Sin La Habana

P R I M E U R
[ En salle ]
Sortie
Vendredi 10 septembre 2021

SUCCINCTEMENT.
Prêts à quitter leur patrie, Cuba, le danseur de ballet classique Leonardo et sa bien-aimée Sara conçoivent un plan ingénieux.

| CRITIQUE.

★★★ ½

texte
Élie Castiel

            Un titre à la limite du générique, chacune des deux particules, Sin et La Habana constituant à elle seule une énigme, implique des questionnements existentiels, des revendications sourdes qu’on se fait pour une meilleure vie,  suscitent parallèlement des sentiments contraires.

Et pour le cinéaste Kaveh Nabatian, sans doute un regard posé sur sa double condition de cinéaste, venu d’ailleurs et œuvrant ici. Une appartenance binaire dans un milieu restreint et hautement compétitif – bizarrement, la maigre industrie du cinéma québécois arrive malgré tout à produire, bon an mal an, tous métrages et genre confondus, une quantité non négligeable de films. Fermant la parenthèse.

Avant Sin La Habana (trad. libre : Sans La Havane), des courts sujets et des documentaires souvent sur l’autre, sur celui venu d’ailleurs et tente de s’intégrer dans une sorte de no man’s land qui lui semble inventée de toutes pièces. À l’heure des Google et autre machins du genre, évitons le cliché d’énumérer les films de sa filmographie.

D’accord, je tergiverse un peu en citant quand même son élégiaque mais tout aussi puissant Les sept dernières paroles / The Seven Last Words.
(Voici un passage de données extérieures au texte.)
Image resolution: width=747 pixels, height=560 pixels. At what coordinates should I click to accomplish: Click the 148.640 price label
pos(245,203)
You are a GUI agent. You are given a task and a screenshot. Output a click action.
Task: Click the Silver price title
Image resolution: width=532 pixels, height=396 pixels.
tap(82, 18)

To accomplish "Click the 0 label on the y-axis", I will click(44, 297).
Un film sur les sens, les sensations, les atmosphères, le céleste et le terrien. En quelque sorte, lié à Sin La Habana en ce qui a trait aux espaces explorés, aux changements de caps.

Transitions équivoques

Un érotisme congénital volontairement assumé. 

Justement, des sens qu’il reprend dans ce tout dernier opus, optant pour deux parties distinctes qui s’enchevêtrent à la fin pour privilégier cette quête éternelle du mouvement, propre à tous les individus, de partout.
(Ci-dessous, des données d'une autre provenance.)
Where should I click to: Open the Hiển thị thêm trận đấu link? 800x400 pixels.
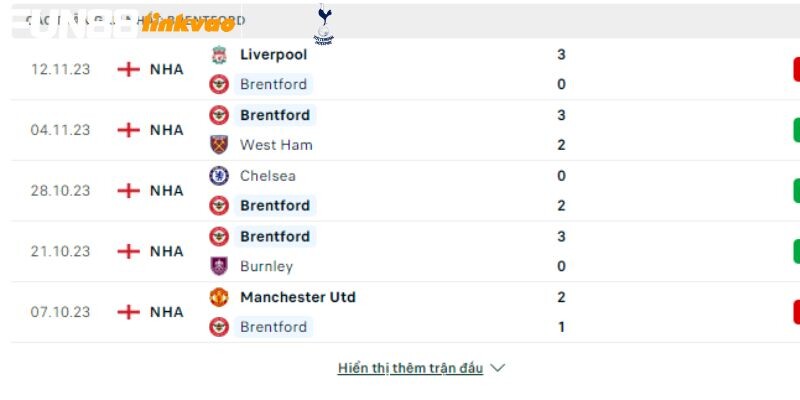point(410,368)
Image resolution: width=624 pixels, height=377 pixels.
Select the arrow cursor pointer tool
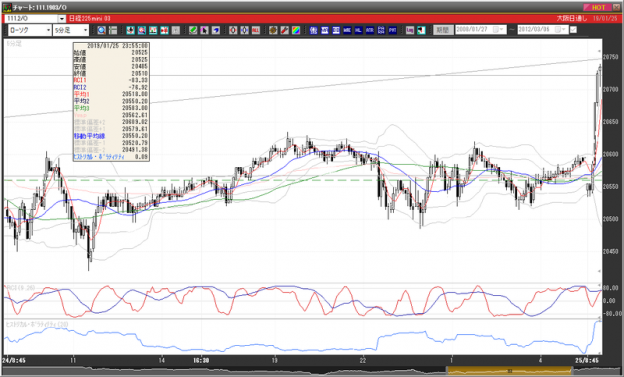pyautogui.click(x=204, y=30)
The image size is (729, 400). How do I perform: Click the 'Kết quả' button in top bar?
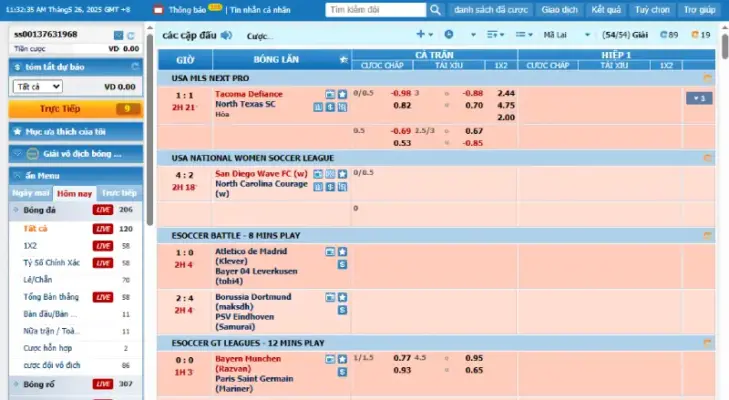pyautogui.click(x=606, y=10)
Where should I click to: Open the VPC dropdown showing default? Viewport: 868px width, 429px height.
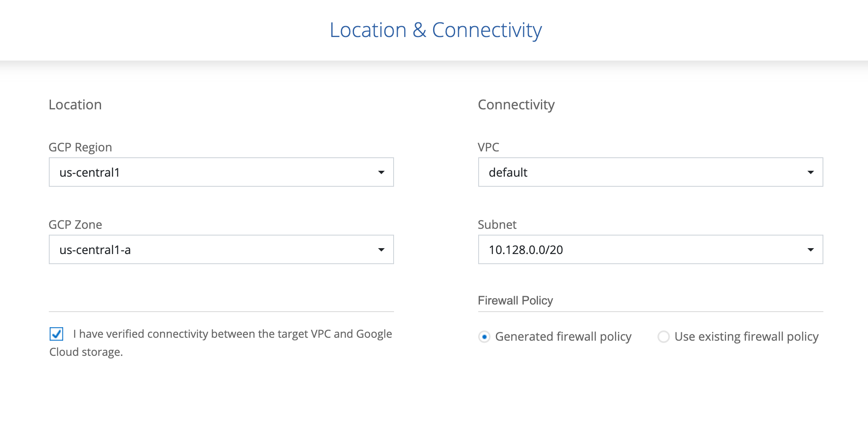[810, 172]
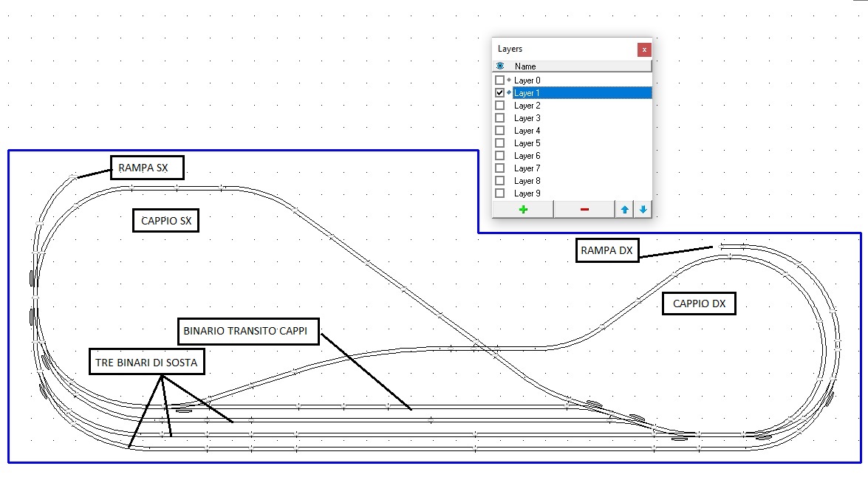
Task: Show Layer 2 via its checkbox
Action: pyautogui.click(x=500, y=106)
Le canado-iranien Kaveh Nabatian se paie un séjour entre la Havane et Montréal. Première partie, tropicale, excitante, dansée ou presque, jouant autour des coutumes (et une histoire d’amour et d’opportunisme) d’un peuple qui « se sent » libre, mais rêve de l’étranger et des étrangers – ici, plutôt des étrangères – pour réaliser des rêves déséquilibrés puisque constant dans la mémoire inassouvie.

Une fiction pour Nabatian, jusqu’ici plus impressionné par les essais philosophiques un brin intellectuels et fortement nourrissants pour l’esprit.

Pari réussi, car au-delà du rêve de ce héros particulier, Leonardo, on découvre deux sociétés distinctes, l’une du Nord, l’autre du Sud, qui dans leurs différences, paraissent identiques.

Pour la petite histoire : un danseur qui se croit racisé dans l’école professionnelle de danse cubaine. Et il n’a sans doute pas tort. Oui, même au pays de Fidel, la couleur de la peau signifie quelque chose. Il tentera sa chance à Montréal en faisant croire à une Irano-Québécoise de confession juive, touriste à Cuba, qu’il est amoureux d’elle. Une histoire, sentimentale vouée à l’échec. Ils le savent tous les deux. Car l’attrait est d’abord sexuel, pittoresque. À Cuba, peut-il être autrement ? Quand même ! Et puis, un film en deux parties qui montre ses qualités premières (et ses petits défauts) à mesure que le récit progresse. Beau portrait des Juifs iraniens établis ici, sans doute personnifiés par des acteurs non-Juifs, mais qu’importe ; une séquence montre jusqu’à quel point le racisme circule partout, dans toutes les couches de la société et même chez ceux qui se croient racisés. Mais c’est là une autre histoire qui nécessite un débat.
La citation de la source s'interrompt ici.